- [Your goal]: In the material below, the required lines run from the one containing "Image resolution: width=800" through the one containing "Click into the". Copy those lines exactly, ends included, and nothing else.

- [Data excerpts]:
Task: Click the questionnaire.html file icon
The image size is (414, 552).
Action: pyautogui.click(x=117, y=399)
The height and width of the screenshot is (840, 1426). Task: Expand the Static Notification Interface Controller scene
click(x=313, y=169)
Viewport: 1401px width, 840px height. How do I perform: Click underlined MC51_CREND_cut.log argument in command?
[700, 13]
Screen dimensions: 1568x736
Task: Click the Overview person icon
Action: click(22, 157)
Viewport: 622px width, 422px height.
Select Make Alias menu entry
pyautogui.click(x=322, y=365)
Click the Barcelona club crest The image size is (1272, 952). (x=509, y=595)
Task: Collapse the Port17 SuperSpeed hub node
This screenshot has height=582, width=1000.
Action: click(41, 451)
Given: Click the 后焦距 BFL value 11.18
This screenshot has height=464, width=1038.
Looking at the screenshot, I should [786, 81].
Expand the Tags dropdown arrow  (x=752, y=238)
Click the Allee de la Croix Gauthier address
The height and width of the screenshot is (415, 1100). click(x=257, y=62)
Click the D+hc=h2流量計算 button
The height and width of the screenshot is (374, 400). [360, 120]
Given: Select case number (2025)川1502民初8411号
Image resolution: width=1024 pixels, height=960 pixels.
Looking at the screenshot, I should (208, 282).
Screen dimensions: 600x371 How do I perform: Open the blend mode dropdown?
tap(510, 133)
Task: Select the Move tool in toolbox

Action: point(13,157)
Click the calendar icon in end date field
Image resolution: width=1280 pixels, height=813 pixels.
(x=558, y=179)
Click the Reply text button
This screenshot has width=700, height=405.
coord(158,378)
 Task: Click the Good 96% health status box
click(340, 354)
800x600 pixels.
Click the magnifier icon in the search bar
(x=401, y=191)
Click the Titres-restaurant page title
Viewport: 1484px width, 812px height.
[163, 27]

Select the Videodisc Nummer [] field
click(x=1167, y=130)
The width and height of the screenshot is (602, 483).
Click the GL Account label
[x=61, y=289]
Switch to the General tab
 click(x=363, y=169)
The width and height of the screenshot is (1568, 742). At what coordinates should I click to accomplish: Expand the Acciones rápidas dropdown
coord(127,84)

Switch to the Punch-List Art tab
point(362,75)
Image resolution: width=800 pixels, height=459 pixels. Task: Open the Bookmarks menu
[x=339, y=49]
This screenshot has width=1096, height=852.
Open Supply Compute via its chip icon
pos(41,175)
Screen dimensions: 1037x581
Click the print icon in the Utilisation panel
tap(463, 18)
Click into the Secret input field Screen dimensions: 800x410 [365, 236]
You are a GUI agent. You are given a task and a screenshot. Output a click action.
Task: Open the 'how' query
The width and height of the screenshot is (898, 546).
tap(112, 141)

- [Result for this task]:
Image resolution: width=800 pixels, height=459 pixels. Task: Open the Bookmarks menu
[x=339, y=49]
This screenshot has width=1096, height=852.
Open Supply Compute via its chip icon
pos(41,175)
Screen dimensions: 1037x581
Click the print icon in the Utilisation panel
tap(463, 18)
Click into the Secret input field Screen dimensions: 800x410 [365, 236]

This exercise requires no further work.